Ask HN: Opinion on "How to Care for Introverts" - olliesaunders

See: http://imgur.com/b1dmB.jpg<p>A few questions come to my mind:<p>- Shouldn't a lot of this apply to extraverts too? If not, why not?<p>- Do introverts really need special treatment?
======
chinmi
I consider myself very introverted, but I think that most of the items on the
list you can learn to deal with whether you are extra- or introverted. Most
essential though :

-Respect their need for privacy (yeah)

-Let them observe first in new situations (would make me more comfortable)

-Teach them new skills privately rather than in public (i would learn faster)

-Respect their introversion, don't remake them into extraverts (can get annoying sometimes)

-Give them time to think. Don't demand instant answers (OMG YESS!!)

Of course I can only speak for myself..

------
diiq
Treat them as a friend and a person. A label as broad and misunderstood as
'introvert' will only hinder you in enjoying their company when you have it.

It's probably best not to 'care' for anyone but yourself and (perhaps) those
physically unable. Just befriend the rest of us, please.

------
ScottWhigham
Why don't you start the conversation and maybe we'll feel compelled to join
in? Sorry - it irks me when I see posts asking for personal
information/thoughts yet the author provides none of his own.

------
pasbesoin
As part of a corporate job, I was put through some training that emphasized
understanding different personality and communication types, in order to
better understand and interact with that variety in coworkers and clients.

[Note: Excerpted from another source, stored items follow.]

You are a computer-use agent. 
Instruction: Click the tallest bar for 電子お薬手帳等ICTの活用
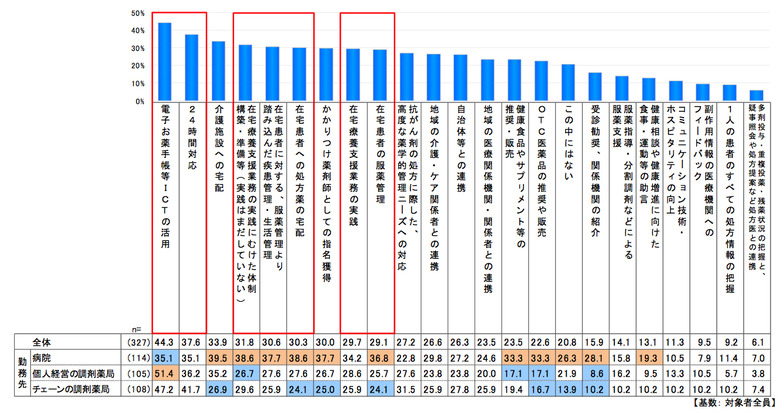(165, 62)
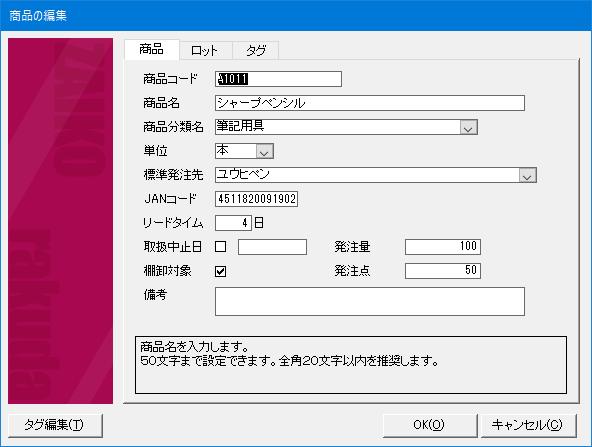Expand the 標準発注先 dropdown arrow

527,175
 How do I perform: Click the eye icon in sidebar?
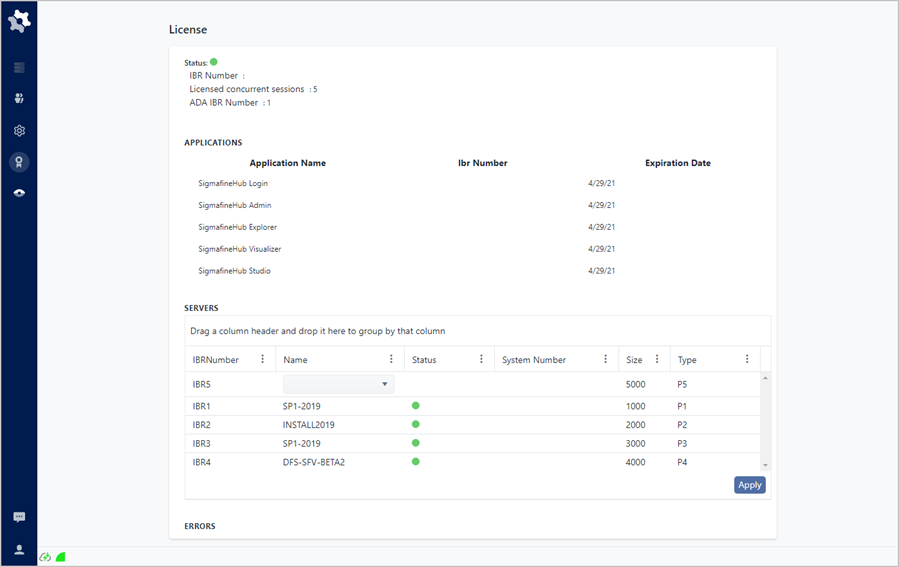[19, 193]
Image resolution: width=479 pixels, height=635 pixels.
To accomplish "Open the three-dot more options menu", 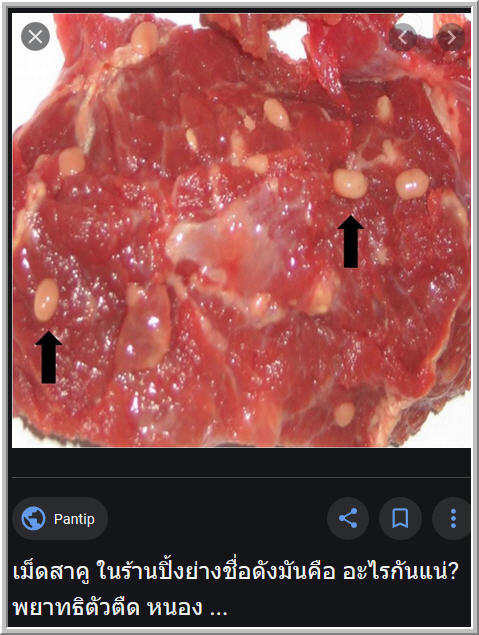I will [x=453, y=518].
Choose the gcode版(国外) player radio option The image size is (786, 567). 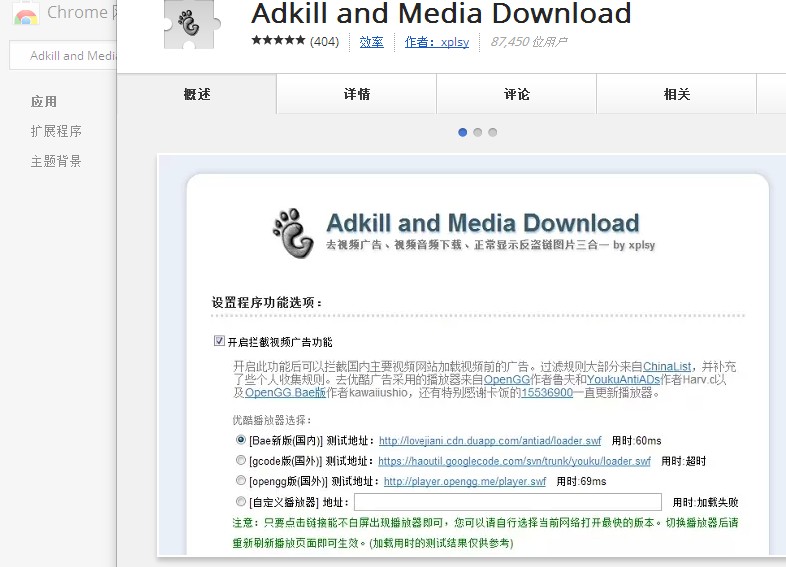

Unfortunately, the training did not transfer to the broad corporate policy,
which kept squeezing people closer together, lowering or eliminating cube
walls -- moving to something approaching open space -- and insisting everyone
multi-task both workload and their physical environment, tuning out a plethora
of surrounding activity -- including your cubette (only two low walls per
seat) partner's meetings three feet away from you.

In other words, the extroverted (often "management" types; though introverts
can make good managers under other circumstances) dominated. Other personality
types suffered. Those with enough seniority and clout took to working from
home.

The lesson: If you match the description on this list, don't expect such
treatment from the general population. Work to put yourself in a position
where they have no choice. That can be a very difficult lesson for an
introvert: Valuing yourself in a disparaging world, and putting yourself first
before that world drains you.

Many introverts have a strong need for social connection. Often we subsume
ourselves in an attempt to create and maintain it. This eventually makes
everyone very unhappy. Turning the list into a list of things that you do for
yourself -- that you insist upon -- is a better approach. Then follow up with
the people who respect this.

This doesn't rule out extroverts. Some get it. Others learn. Especially when
they find out their normal approach gets them nowhere.